Thanks to machine learning, MaLARea is strongest on batches of many related problems with many redundant axioms where some of the problems are easy to solve and can be used for learning the axiom relevance. MaLARea is not very good when all problems are too difficult (nothing to learn from), or the problems (are few and) have nothing in common. Some of its techniques (selection by symbol and term-based similarity, model-based reasoning) could however make it even there slightly stronger than standard ATPs. MaLARea has a very good performance on the MPTP Challenge, which is a predecessor of the LTB division, and it is the winner of the 2008 MZR LTB category. MaLARea 0.4 came second in the 2012 MZR@Turing competition and solved most problems in the Assurance class.


Muscadet 4.5

Dominique Pastre
University Paris Descartes, France

Architecture

The Muscadet theorem prover is a knowledge-based system. It is based on Natural Deduction, following the terminology of [
Ble71] and [Pas78], and uses methods which resembles those used by humans. It is composed of an inference engine, which interprets and executes rules, and of one or several bases of facts, which are the internal representation of "theorems to be proved". Rules are either universal and put into the system, or built by the system itself by metarules from data (definitions and lemmas). Rules may add new hypotheses, modify the conclusion, create objects, split theorems into two or more subtheorems or build new rules which are local for a (sub-)theorem.

Strategies

There are specific strategies for existential, universal, conjunctive or disjunctive hypotheses and conclusions, and equalities. Functional symbols may be used, but an automatic creation of intermediate objects allows deep subformulae to be flattened and treated as if the concepts were defined by predicate symbols. The successive steps of a proof may be forward deduction (deduce new hypotheses from old ones), backward deduction (replace the conclusion by a new one), refutation (only if the conclusion is a negation), search for objects satisfying the conclusion or dynamic building of new rules.

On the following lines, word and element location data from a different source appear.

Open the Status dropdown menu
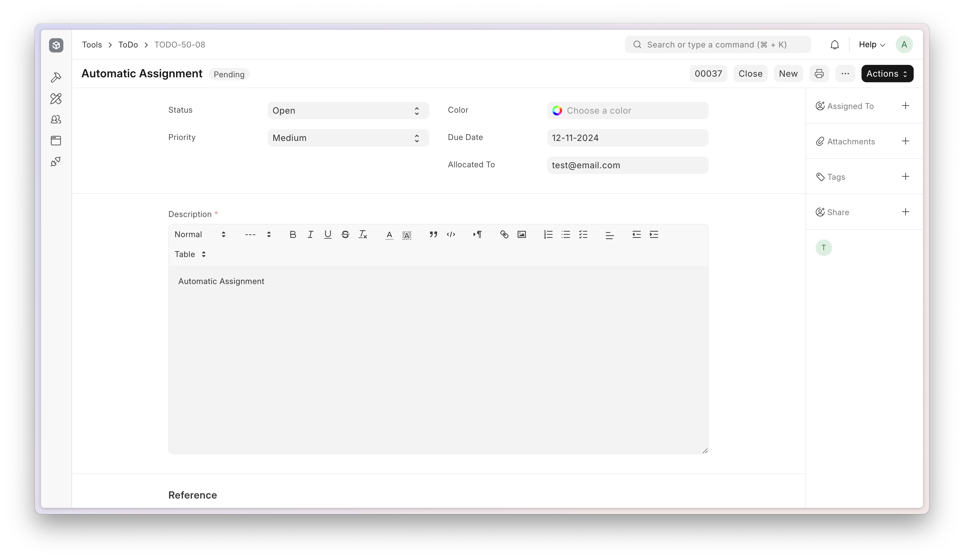 click(x=345, y=110)
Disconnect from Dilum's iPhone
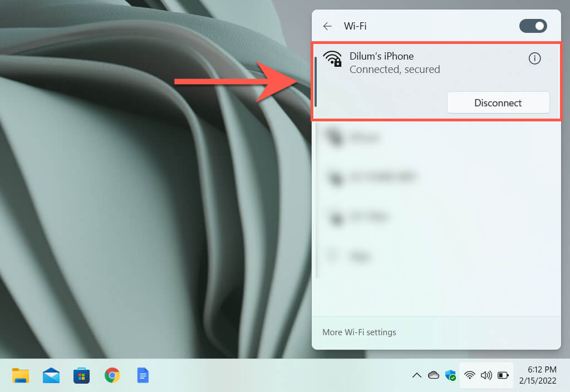The height and width of the screenshot is (392, 570). 498,103
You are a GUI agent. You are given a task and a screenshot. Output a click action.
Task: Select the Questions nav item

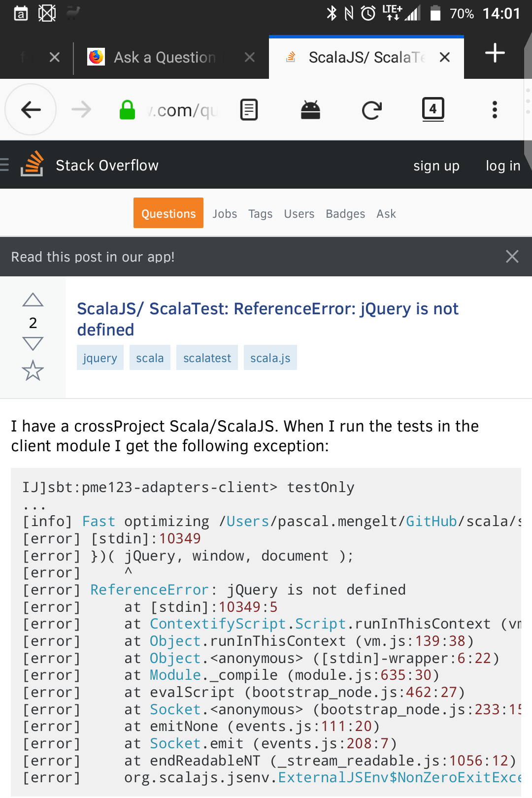168,213
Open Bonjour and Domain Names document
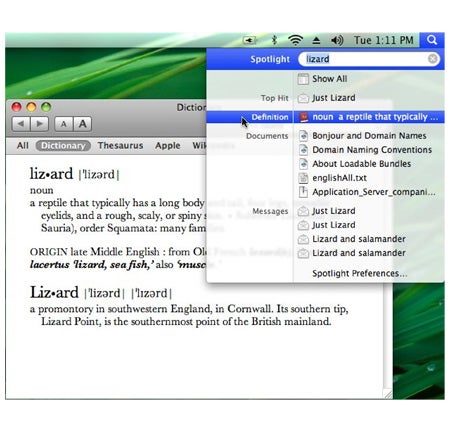 [369, 136]
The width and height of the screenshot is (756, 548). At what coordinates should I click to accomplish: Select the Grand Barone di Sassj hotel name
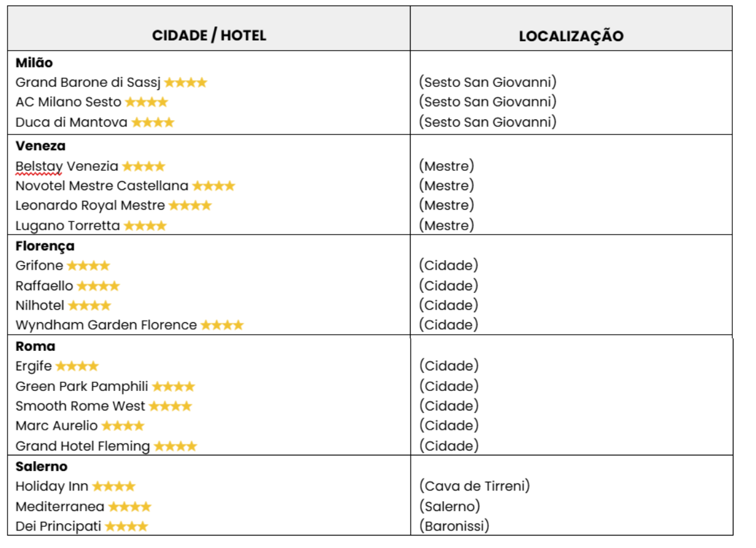(x=88, y=82)
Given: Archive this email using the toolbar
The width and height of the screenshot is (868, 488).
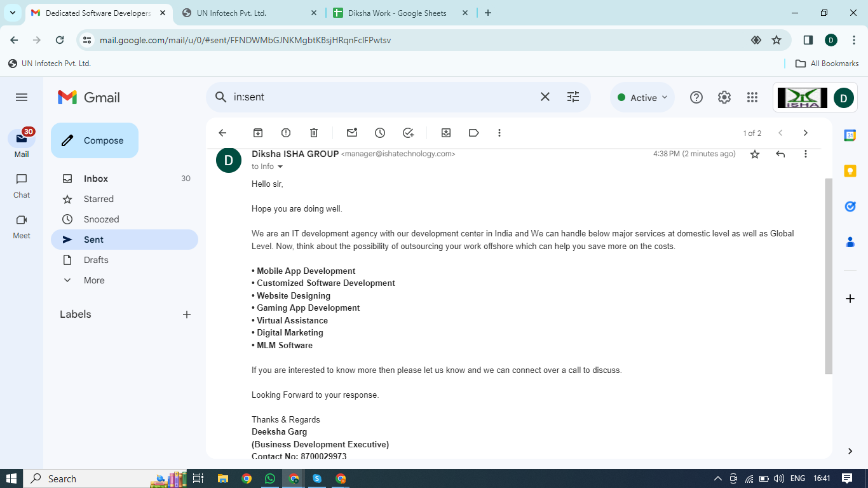Looking at the screenshot, I should (x=258, y=133).
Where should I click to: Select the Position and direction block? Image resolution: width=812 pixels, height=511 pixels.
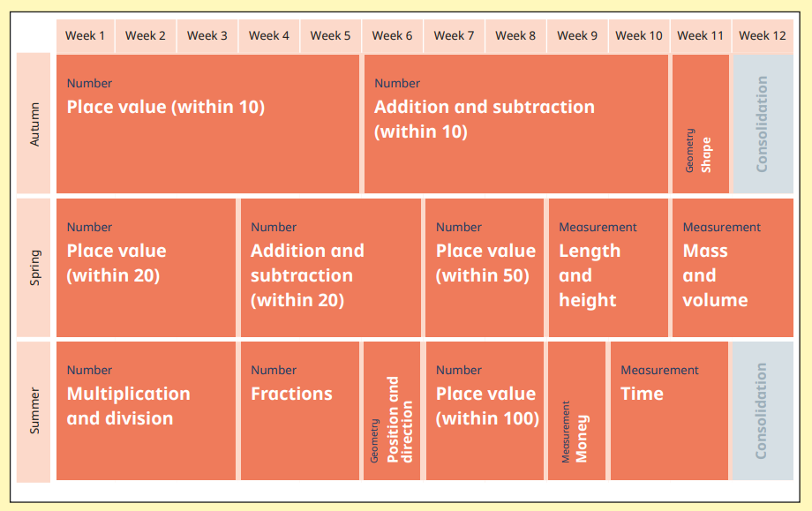click(392, 410)
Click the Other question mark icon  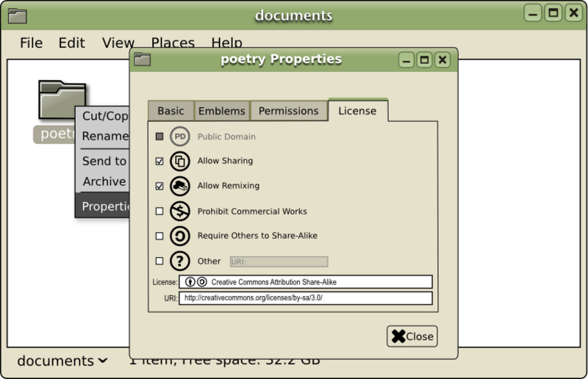(180, 261)
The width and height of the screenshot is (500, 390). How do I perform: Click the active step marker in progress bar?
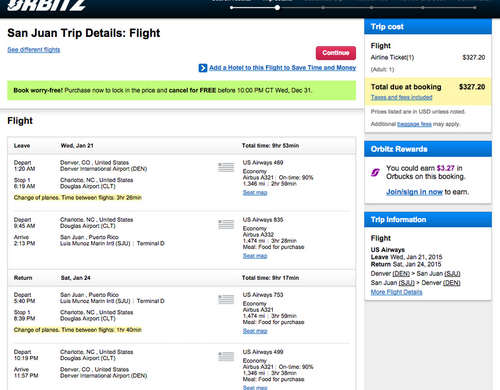coord(277,8)
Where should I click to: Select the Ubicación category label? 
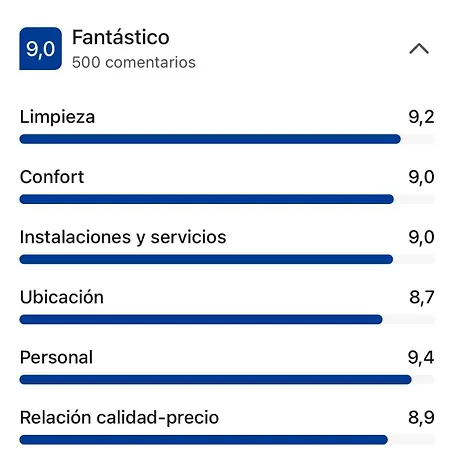(x=62, y=297)
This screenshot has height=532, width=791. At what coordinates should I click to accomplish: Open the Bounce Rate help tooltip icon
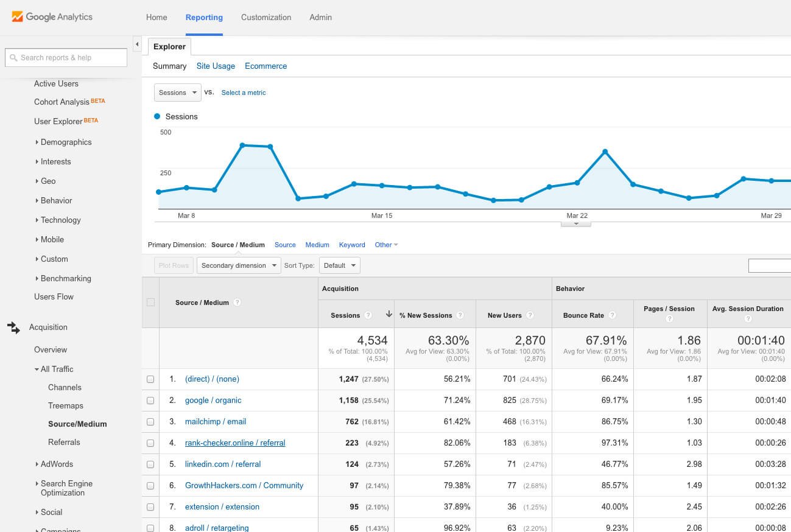point(612,315)
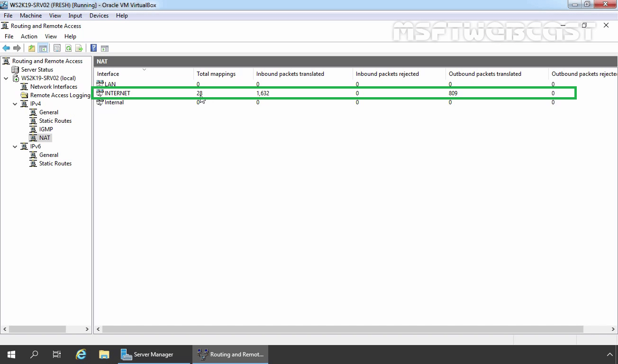Sort by the Interface column header

108,74
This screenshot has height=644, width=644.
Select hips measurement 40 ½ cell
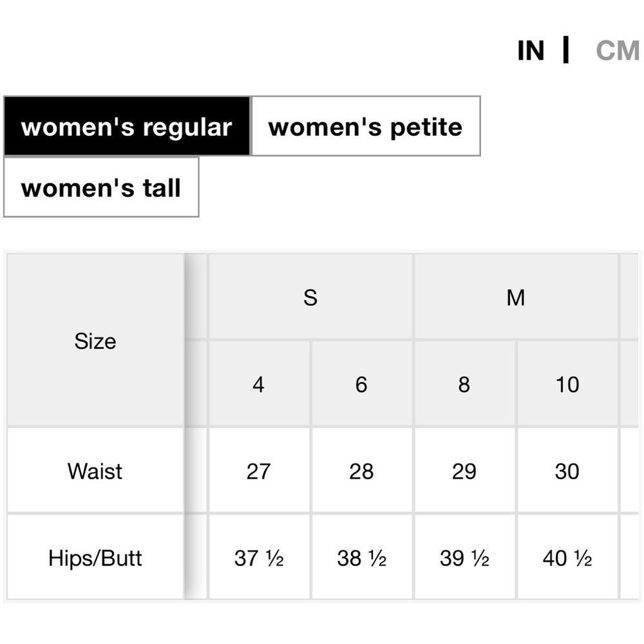[567, 557]
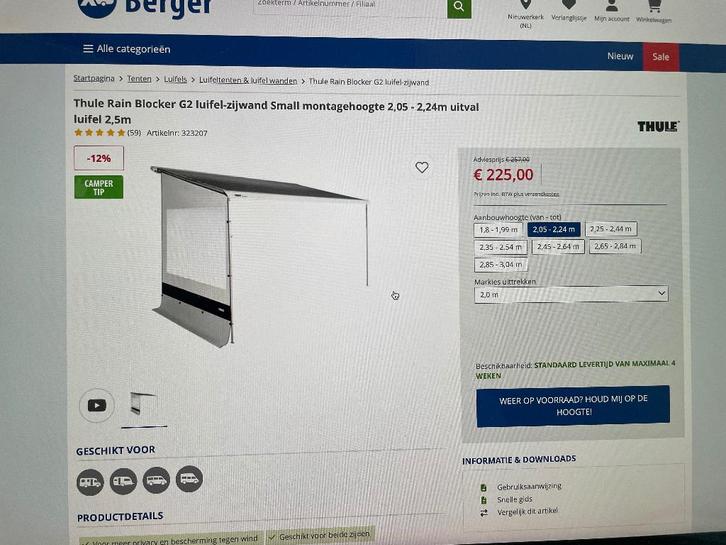Open the Winkelwagen cart icon
The width and height of the screenshot is (726, 545).
[654, 6]
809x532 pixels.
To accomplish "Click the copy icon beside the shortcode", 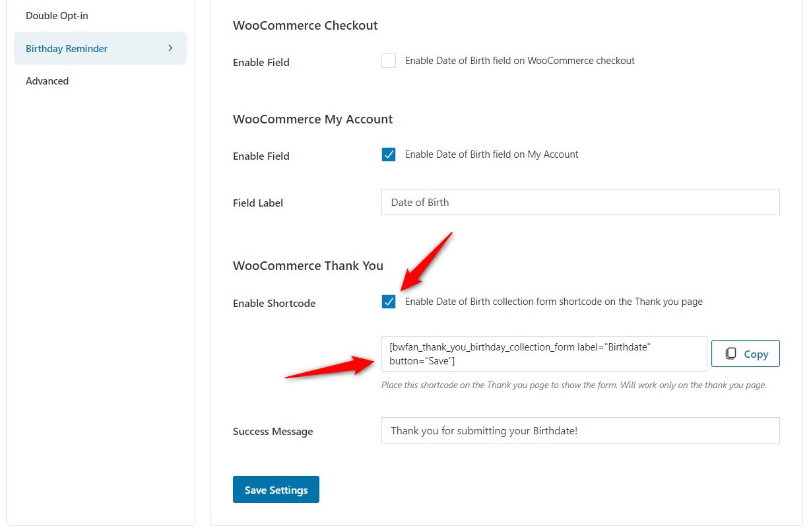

The system is also able to work with second order statements. It may also receive knowledge and know-how for a specific domain from a human user; see [Pas89] and [Pas93]. These two possibilities are not used while working with the TPTP Library.

Implementation

Muscadet [Pas01] is implemented in SWI-Prolog. Rules are written as more or less declarative Prolog clauses. Metarules are written as sets of Prolog clauses. The inference engine includes the Prolog interpreter and some procedural Prolog clauses. A theorem may be split into several subtheorems, structured as a tree with "and" and "or" nodes. All the proof search steps are memorized as facts including all the elements which will be necessary to extract later the useful steps (the name of the executed action or applied rule, the new facts added or rule dynamically built, the antecedents and a brief explanation).

Muscadet is available from

    http://www.normalesup.org/~pastre/muscadet/muscadet.html

Expected Competition Performance

The best performances of Muscadet will be for problems manipulating many concepts in which all statements (conjectures, definitions, axioms) are expressed in a manner similar to the practice of humans, especially of mathematicians [Pas02,Pas07]. It will have poor performances for problems using few concepts but large and deep formulas leading to many splittings. Its best results will be in set theory, especially for functions and relations. It has not been not really improved from previous years. Nevertheless it is still maintained and slightly improved. Its originality is that proofs are given in natural style. It should now be combined with other provers.


Nitpick 2015

Jasmin Blanchette
Inria Nancy, France

Architecture

Nitpick [
BN10] is an open source counterexample generator for Isabelle/HOL [NPW02]. It builds on Kodkod [TJ07], a highly optimized first-order relational model finder based on SAT. The name Nitpick is appropriated from a now retired Alloy precursor. In a case study, it was applied successfully to a formalization of the C++ memory model [BW+11].

Strategies

Nitpick employs Kodkod to find a finite model of the negated conjecture. The translation from HOL to Kodkod's first-order relational logic (FORL) is parameterized by the cardinalities of the atomic types occurring in it. Nitpick enumerates the possible cardinalities for each atomic type, exploiting monotonicity to prune the search space [BK11]. If a formula has a finite counterexample, the tool eventually finds it, unless it runs out of resources.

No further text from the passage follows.